There are three main policy implications. First, some cartel authors believe that there is little evidence that the cartels raise prices significantly or are permanent enough to justify the level of current sanctions imposed by the U.S. corporate cartel. The results of this survey strongly contradict these views. In fact, the data suggests that penalties in U.S. and foreign policy on fines should be increased. This article reviews 259 published studies covering a wide arc of history and all types of hardcore private cartels that include 1,040 quantitative estimates of excessive fees. The main conclusion is that the long-term average margin for all types of cartels is 25.0% over all periods: 18.8% for domestic agreements and 31.0% for international cartels. About 7 % of the sampled cartels were unable to increase their prices. Excessive cartel royalties are false, bringing the profit margin of all successful cartels to 43.4%. Doomed cartels are, on average, just as effective at raising prices as unpunished cartels.
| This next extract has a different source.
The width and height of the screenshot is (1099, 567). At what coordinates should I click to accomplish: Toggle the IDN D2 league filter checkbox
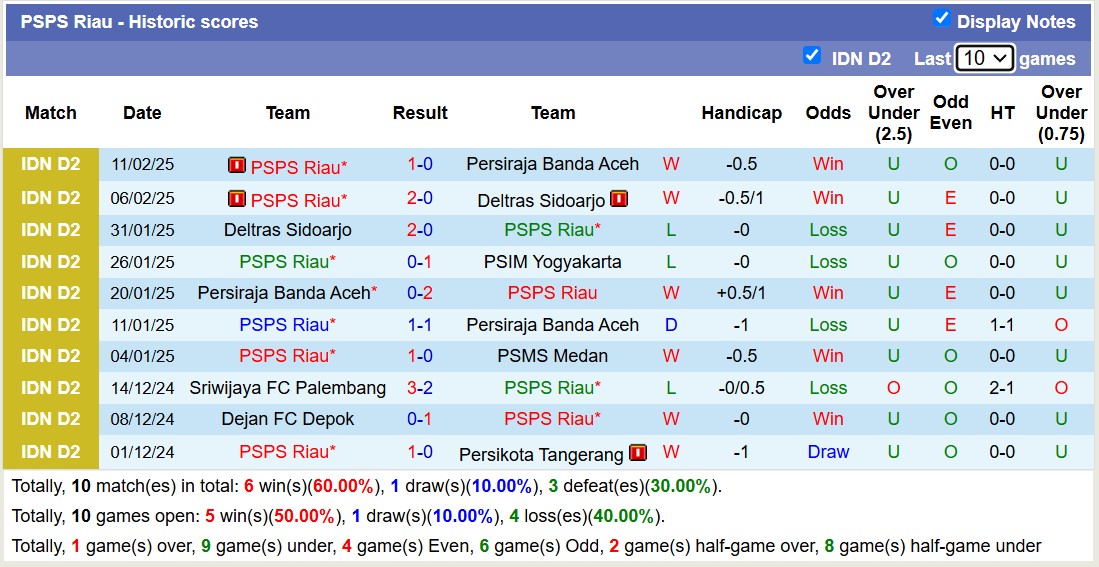812,56
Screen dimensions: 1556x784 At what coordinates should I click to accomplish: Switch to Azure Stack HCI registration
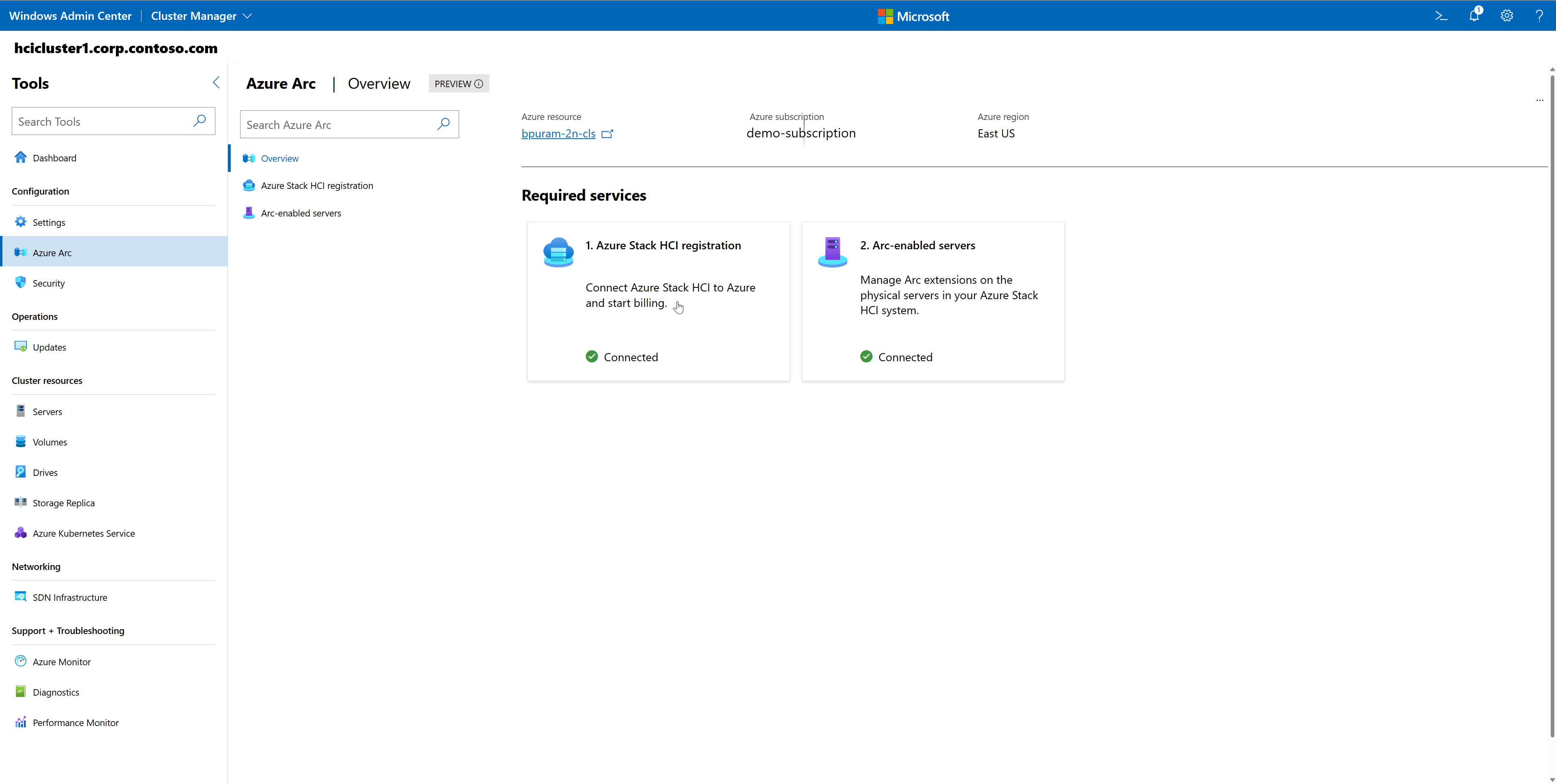[317, 185]
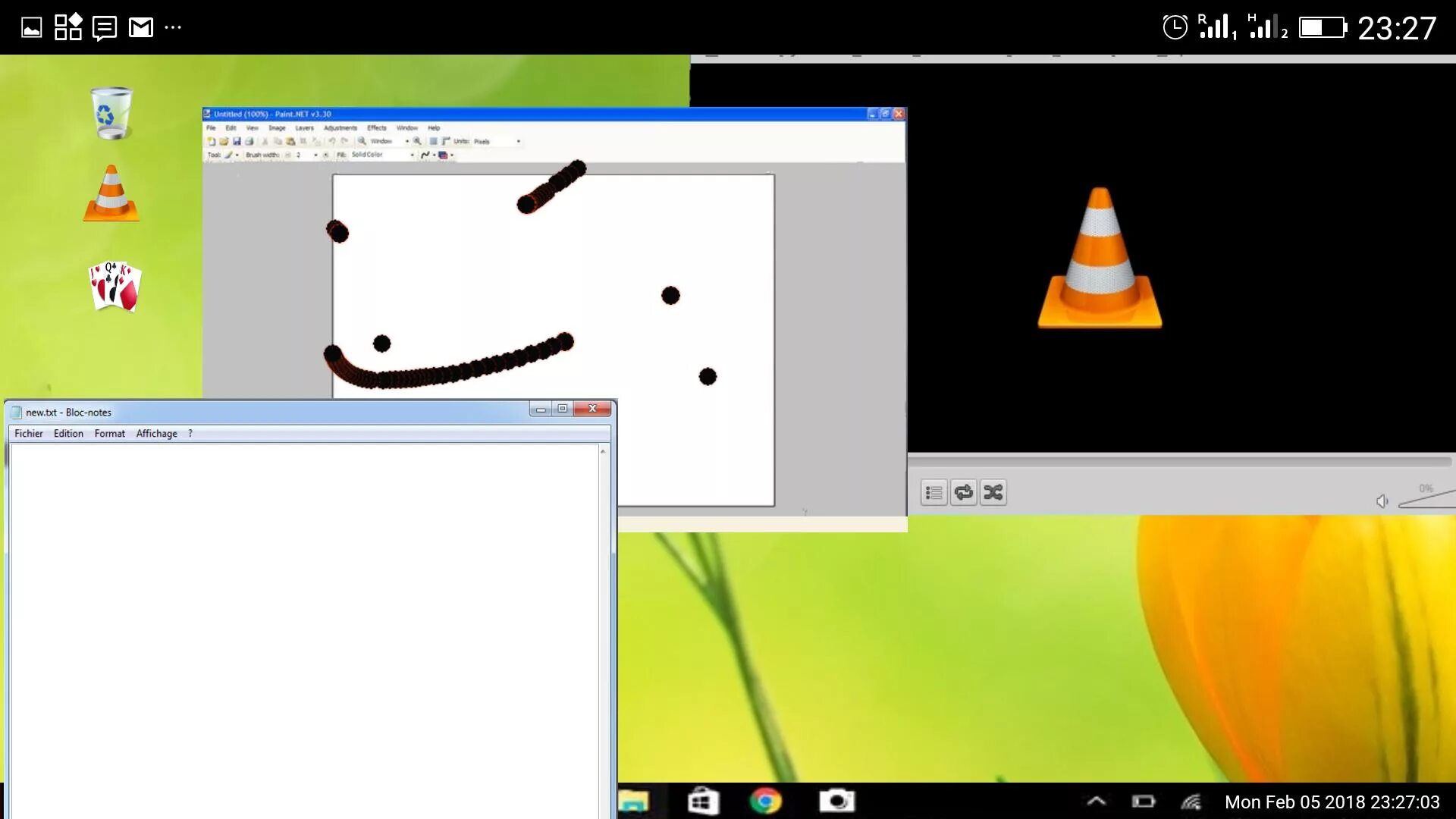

However, bidding behaviour involves slightly lower premiums than price cartels. Most of the studies come from social scientists, but their conclusions are no different from excessive fees in a subsample of final judgments in U.S. horizontal collusion cases or decisions of foreign competition boards. This article is an investigation that identified hundreds of published social science studies on hardcore private cartels that included 674 long-term overload observations. The main conclusion is that the median margin of agreements is 25% for all types of agreements over all time periods: 18% for domestic cartels, 32% for international agreements and 28% for all successful cartels. In addition, the review of 24 final judgments in horizontal collusion cases in the United States revealed an average overload of 21% and an average overload of 30%. Outside the United States, 62 competition commission decisions found average excessive prices of 29% on average and 49% on average. These results suggest that U.S. and non-U.S. antitrust sanctions should be tightened. Despite the apparent increase in cartel detection rates and the level of fines and sanctions over the past decade, it can be argued that current global antitrust regimes are not a deterrent. Second, the average fines imposed by Canada and the EU on identical international cartels since 1995 have been lower than the fines imposed by the U.S.

government, but the excessive fees caused by cartels discovered outside the U.S. are higher than cartels focused on North America. Therefore, fine-tuning practices abroad need to be strengthened. Political Institutions: Bureaucracies & Public Administration eJournal Copyright © 2007, Emerald Group Publishing Limited. Connor, J.M. (2007), “Price-fixing Overcharges: Legal and Economic Evidence,” Zerbe, R.O. and Kirkwood, J.B. (eds.) Research in Law and Economics (Research in Law and Economics, Vol. 22), Emerald Group Publishing Limited, Bingley, pp. 59-153. doi.org/10.1016/S0193-5895(06)22004-9 Third, cartels with multicontinental effects raise prices more than other types of international cartels.

Despite the apparent increase in cartel detection rates and the level of fines and sanctions over the past decade, it can be argued that current global antitrust regimes are not a deterrent.